-- DOCUMENT EXCERPT --
• • •
What was the issue you were addressing or working on?
The aim was to support clinicians in making person centred decisions, to assess and balance the risks associated with Polypharmacy in the elderly. This evidenced improvements in terms of reduced numbers of repeat medications, high levels of staff and patient satisfaction and increased efficiency within the prescribing budgets.
What you did?
Polypharmacy refers to the concurrent use of multiple medications by a single patient. Use of multiple medications predisposes older people to adverse drug reactions. We have developed, tested and are rolling out a multi-disciplinary model within general practice of Polypharmacy review of patients aged 75 or over on 12 or more repeat medications.
The model for the clinic involved:
- identify people over the age of 75 on 12 or more repeat medications within an agreed cohort of general practices. Patient and /or carer contacted by a senior administrator to explain the purpose of the review and agree an appointment time. The phone call was followed up by a written appointment letter.
- Patient’s acute medical records were reviewed.
- 20 – 30 minute review of patient (accompanied by carer where possible) by 3 clinicians focussing on medication compliance, understanding of medication and clinical review of prescribed medication.
- Joint agreement with patient/carer about proposed changes
- Letter sent to patient confirming medication changes and copied into general practice and secondary care records.
- One month post clinic review of patients
What were the outcomes - benefits or otherwise?
658 patients have been reviewed (to September 2013). The average number of medications pre-test was 13 and the average number of medications post test was 11.5 per patient. There has been very positive feedback from patients who have participated in a polypharmacy review with the majority understanding medications better and over 30% reporting they feel better as result of changes made to their medication.
• • •
(Stored records)
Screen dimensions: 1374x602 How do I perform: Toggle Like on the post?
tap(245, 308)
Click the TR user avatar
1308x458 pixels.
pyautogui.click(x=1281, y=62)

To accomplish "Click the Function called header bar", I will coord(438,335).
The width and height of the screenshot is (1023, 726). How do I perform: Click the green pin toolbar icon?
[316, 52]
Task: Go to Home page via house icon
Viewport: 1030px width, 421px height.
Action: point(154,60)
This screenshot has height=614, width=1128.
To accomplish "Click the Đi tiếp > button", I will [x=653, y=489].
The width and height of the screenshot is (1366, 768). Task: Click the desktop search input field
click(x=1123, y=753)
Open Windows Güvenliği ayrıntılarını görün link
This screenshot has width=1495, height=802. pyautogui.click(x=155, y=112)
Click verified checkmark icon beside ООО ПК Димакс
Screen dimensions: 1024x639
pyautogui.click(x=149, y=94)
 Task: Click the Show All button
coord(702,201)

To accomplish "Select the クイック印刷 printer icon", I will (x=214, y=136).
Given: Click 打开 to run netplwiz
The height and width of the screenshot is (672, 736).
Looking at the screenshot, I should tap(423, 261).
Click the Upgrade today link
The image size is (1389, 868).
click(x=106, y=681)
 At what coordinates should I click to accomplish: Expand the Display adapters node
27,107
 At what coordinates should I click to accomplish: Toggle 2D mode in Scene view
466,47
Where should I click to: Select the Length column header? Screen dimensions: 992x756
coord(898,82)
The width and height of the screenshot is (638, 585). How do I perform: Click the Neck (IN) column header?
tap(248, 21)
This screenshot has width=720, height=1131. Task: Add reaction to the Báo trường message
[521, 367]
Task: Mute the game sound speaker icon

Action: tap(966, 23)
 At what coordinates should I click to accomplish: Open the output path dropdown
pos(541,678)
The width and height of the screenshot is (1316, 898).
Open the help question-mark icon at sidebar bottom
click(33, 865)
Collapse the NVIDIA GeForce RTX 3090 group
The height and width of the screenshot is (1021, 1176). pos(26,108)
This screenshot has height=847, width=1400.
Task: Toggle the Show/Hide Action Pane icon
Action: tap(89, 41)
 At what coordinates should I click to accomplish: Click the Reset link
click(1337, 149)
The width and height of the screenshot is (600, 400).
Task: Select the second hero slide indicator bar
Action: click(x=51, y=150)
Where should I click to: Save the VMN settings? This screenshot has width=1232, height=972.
• • •
-- EXERCISE INSTRUCTIONS --
(A) In the polypharmacy review text, how many patients had been reviewed by September 2013?
(B) Reproduce word for word the stretch of the polypharmacy review text from "The model for" through "written appointment letter.".

-- ANSWERS GIVEN --
(A) 658 patients had been reviewed.

(B)
The model for the clinic involved:
- identify people over the age of 75 on 12 or more repeat medications within an agreed cohort of general practices. Patient and /or carer contacted by a senior administrator to explain the purpose of the review and agree an appointment time. The phone call was followed up by a written appointment letter.